Auswärtsvorteil für individuell stärkere Teams?
Die Annahme, dass favorisierte, individuell bessere, spielerisch überlegene Mannschaften insbesondere auswärts einen Vorteil haben in leeren Stadien, weil der Außenseiter mehr angewiesen ist auf eine wilde Akustik, in der die Außenseiter-Fans zum berühmten zwölften Mann werden können, scheint sich am ersten „Corona-Spieltag“ bestätigt zu haben. Nehmen wir als Beispiel die Bremer. Das 1:0 für die Gäste aus Leverkusen entfaltete keine große Wirkung. Werder gelang nach einem Eckball zügig der Ausgleich. Aber auch das hatte keine große Wirkung. Die Bremer wirkten nicht beseelt von dieser guten Reaktion auf den Rückschlag. In einem atmosphärisch aufgeladenen Weser-Stadion hätte dieses Tor zum 1:1 womöglich eine Welle erzeugt im Team von Florian Kohfeldt, da hätte sich womöglich ein gemeinschaftliches Widerstandsgefühl entwickelt in der Beziehung zwischen den Spielern und den Fans. Diesmal: ein stilles 1:4.

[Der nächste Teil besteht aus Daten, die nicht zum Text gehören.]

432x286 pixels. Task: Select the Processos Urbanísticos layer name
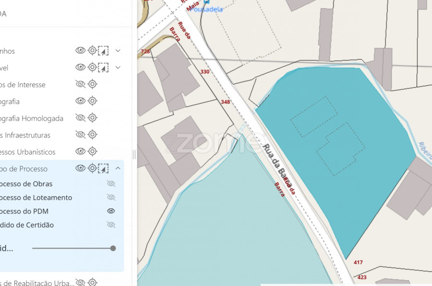coord(28,152)
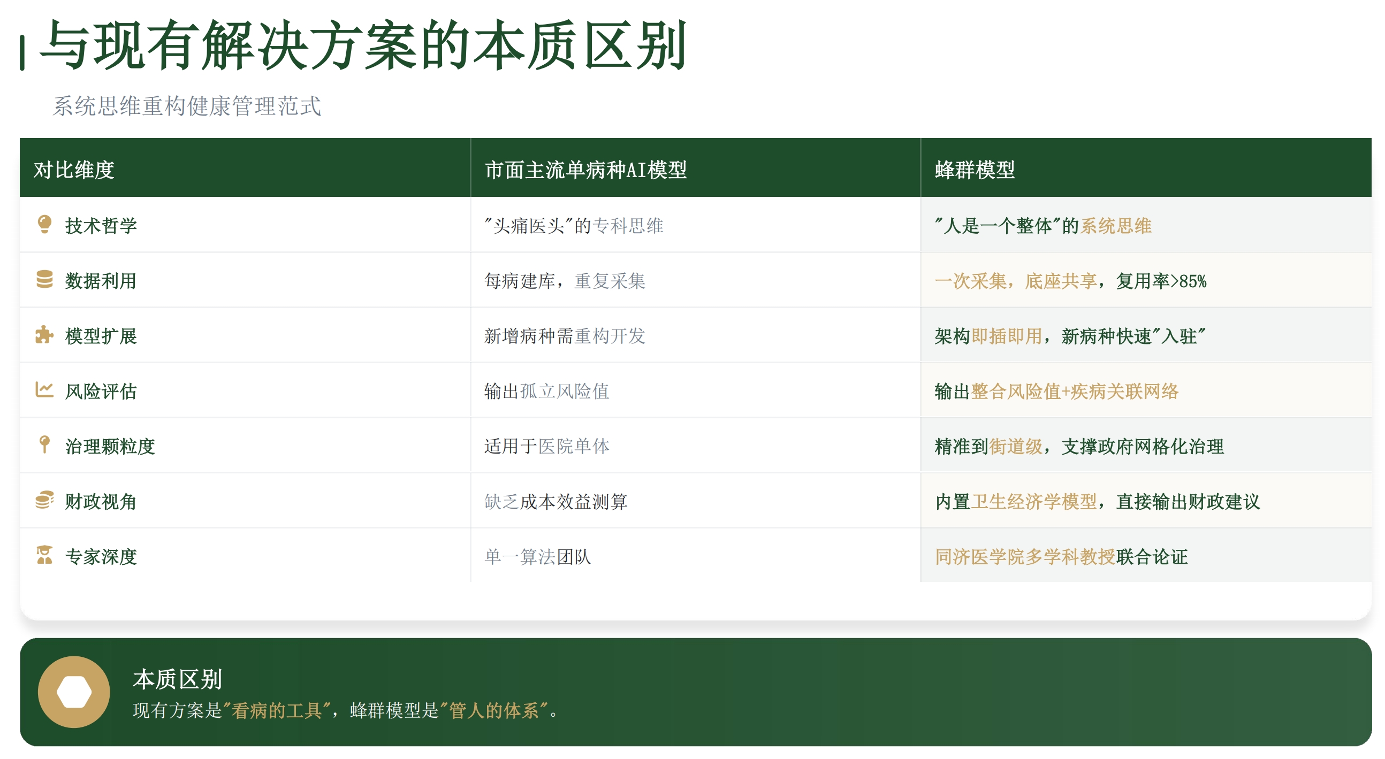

Auf der anderen Seite halten wir fest: Werder hat gerade das siebte Heimspiel hintereinander verloren – davon sechs in einem voll besetzten und lauten Weser-Stadion. Wir dürfen annehmen, dass die Kohfeldt-Elf durch die vielen Misserfolge mental, emotional und sportlich einen Zustand erreicht hat, der sich mit und ohne Zuschauer nicht mehr entscheidend drehen lässt.
Union Berlin macht es vor
Dass man auch in einem Geisterspiel als Außenseiter eine leidenschaftliche Leistung bis an die Grenzen der eigenen Möglichkeiten mobilisieren kann, das zeigte Union Berlin. Der individuell haushoch überlegene FC Bayern hatte große Probleme an der Wuhlheide, seine außergewöhnliche spielerische Qualität durchzusetzen und mit Mühe 2:0 zu gewinnen. Union schaffte es auch ohne Anhängerschaft auf den Tribünen und auch ohne den charismatischen Trainer Urs Fischer am Seitenrand, extrem eklig zu sein. Auch die Bremer sind sehr viel gelaufen. Aber Union hat in den Zweikämpfen die Funken sprühen lassen – und Union hat sehr gut organisiert und kompromisslos verteidigt. Das war der entscheidende Unterschied zum trostlosen Werder-Auftritt.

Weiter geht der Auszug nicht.